À qui profite la garantie des risques locatifs ?

Le dispositif lancé par les partenaires sociaux et le gouvernement pour faciliter l'accès au logement aidera au moins autant les promoteurs constructeurs que les locataires défavorisés.

La garantie des risques locatifs (GRL) part d'une excellente intention. Elle vise à favoriser l'accès aux logements des personnes ne répondant pas aux critères habituels de solvabilité, à commencer par le « taux d'effort », c'est-à-dire le ratio entre le loyer et les revenus. Il est d'usage de considérer qu'il ne doit pas dépasser 30 %. Une personne gagnant 1 500 euros par mois ne peut pas assumer sans risque un loyer supérieur à 500 euros.
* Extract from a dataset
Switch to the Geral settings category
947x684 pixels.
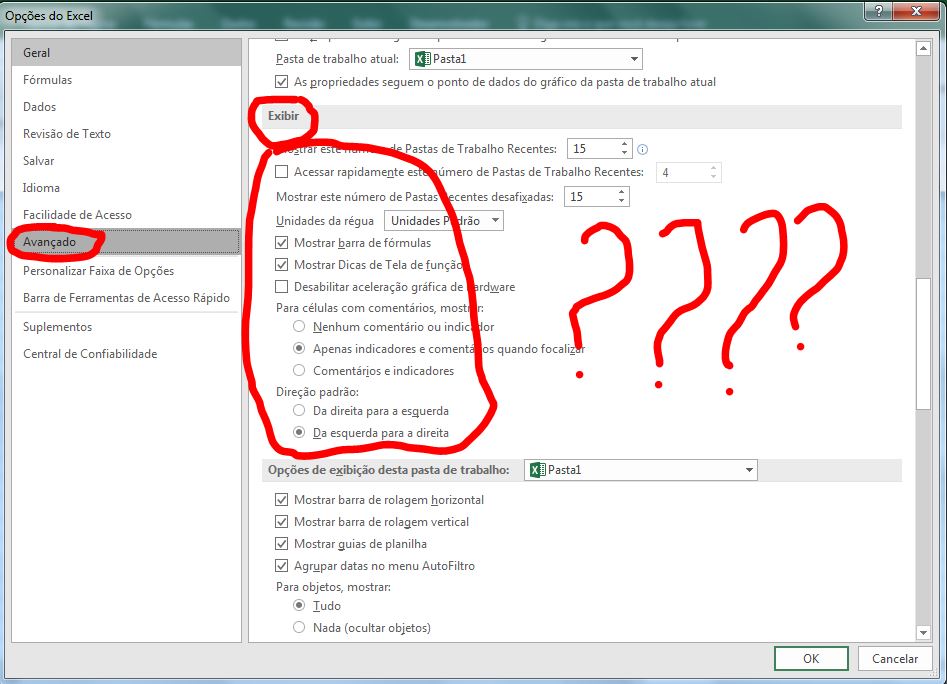point(39,52)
Le problème est que ces 10 dernières années, les loyers ont progressé beaucoup plus vite que les salaires. Ils ont grimpé de 40 % entre 1998 et 2008, avant de se stabiliser. L'accès au logement n'avait pas été aussi difficile depuis des décennies.

La GRL vise à le simplifier en fournissant aux propriétaires une assurance contre les loyers impayés. Il en existe déjà, mais pas sur le créneau que cible le nouveau dispositif : celui des locataires ayant un taux d'effort compris entre 28 et 50 % de leurs revenus, aides au logement et prestations sociales comprises. Soit un loyer pouvant grimper à 750 euros pour un locataire disposant de 1 500 euros par mois.
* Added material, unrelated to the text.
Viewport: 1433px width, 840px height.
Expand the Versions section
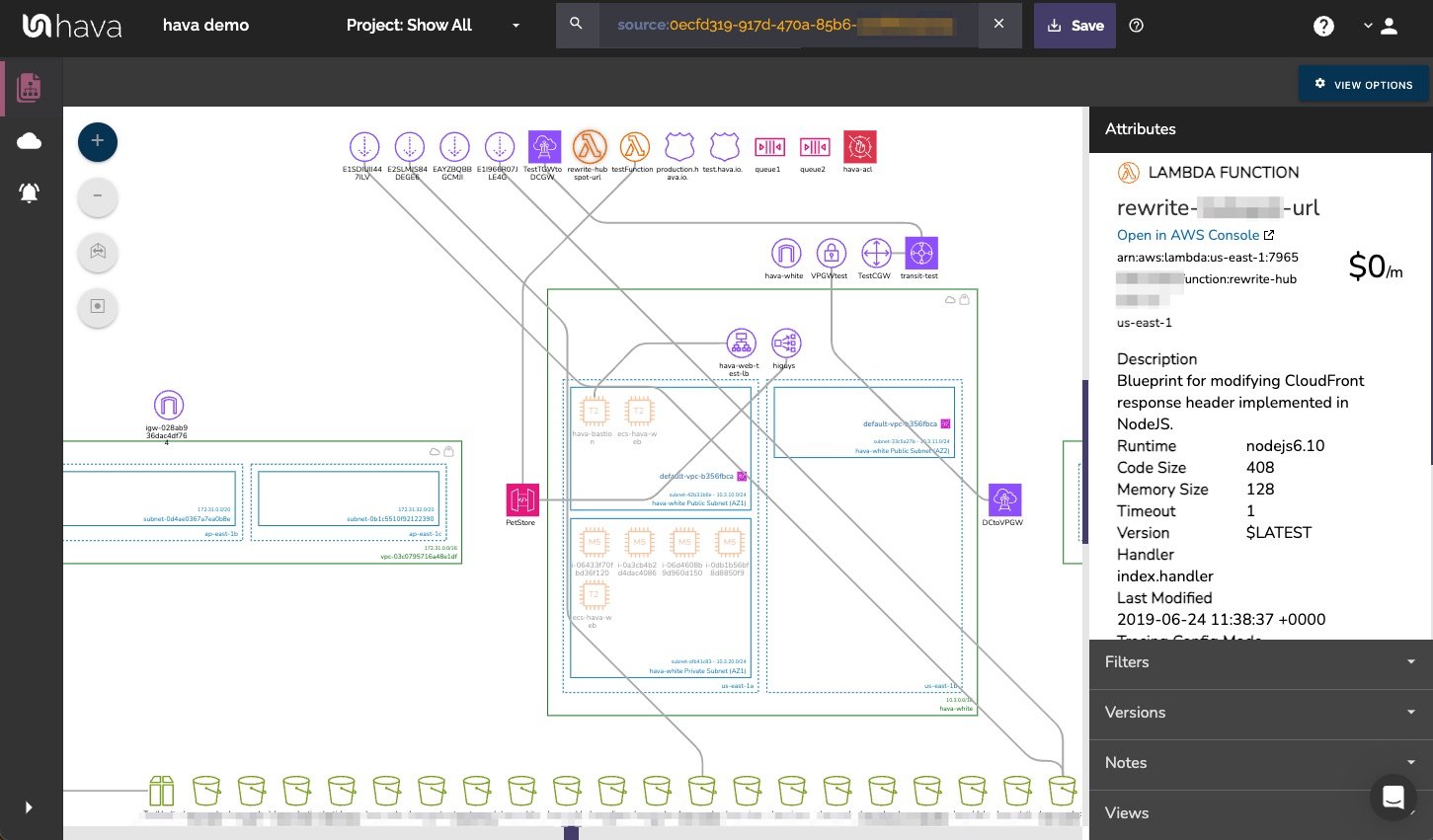(x=1260, y=713)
La GRL va être distribuée par des compagnies d'assurances classiques. Elle coûtera à un propriétaire entre 2 et 2,5 % de son loyer. Les assureurs, dans l'affaire, prennent peu de risque. Quand ils feront face à des sinistres GRL, ils recevront en effet une compensation de l'État, ou, le plus souvent, de l'Union d'économie sociale du logement (UESL), un organisme paritaire sous contrôle du patronat.

La première version de la GRL, lancée en 2007, a été un échec. L'explication officielle est l'opposition des compagnies d'assurances, qui auraient peu apprécié de se voir concurrencer sur leur terrain par l'UESL.
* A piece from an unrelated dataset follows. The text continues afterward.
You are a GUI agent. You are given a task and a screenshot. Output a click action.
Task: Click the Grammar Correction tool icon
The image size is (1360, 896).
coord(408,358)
La GRL a été et restera un échec

Une autre thèse circule toutefois dans le monde de l'immobilier et dans les instances paritaires. La GRL a été et restera un échec parce qu'elle souffre d'un défaut de naissance. À 50 % de taux d'effort, la difficulté à payer le loyer n'est plus un risque, mais une certitude. Le seuil de 40 % semble déjà très dangereux. Il faut se mettre à la place des propriétaires. Là où le logement manque, comme dans les grandes villes, ils auront toujours l'embarras du choix pour louer leur bien. Pourquoi iraient-ils payer la GRL ? Le tarif de 2,19 % peut sembler raisonnable. En réalité, il ampute sérieusement la rentabilité d'un investissement locatif, proche de 8 %.

Dans les zones où il existe au contraire un excès d'offre (un certain nombre de villes moyennes, par exemple), les propriétaires ne sont pas en mesure de se montrer exigeants. Vont-ils pour autant s'intéresser à la GRL ? Ce n'est pas certain. Cette dernière, en effet, n'est pas compatible avec une caution classique, comme celle souvent demandée aux parents pour les logements d'étudiants. De plus, GRL ou pas, un mauvais payeur est tôt ou tard synonyme de frais d'huissier et de procédures d'expulsion, frais qui peuvent rapidement représenter 4 ou 5 mois de loyer. Un autre organisme paritaire, Action logement, est certes censé intervenir auprès des locataires en difficulté pour les responsabiliser, mais sera forcément impuissant si le locataire est tout simplement étranglé par un loyer trop élevé.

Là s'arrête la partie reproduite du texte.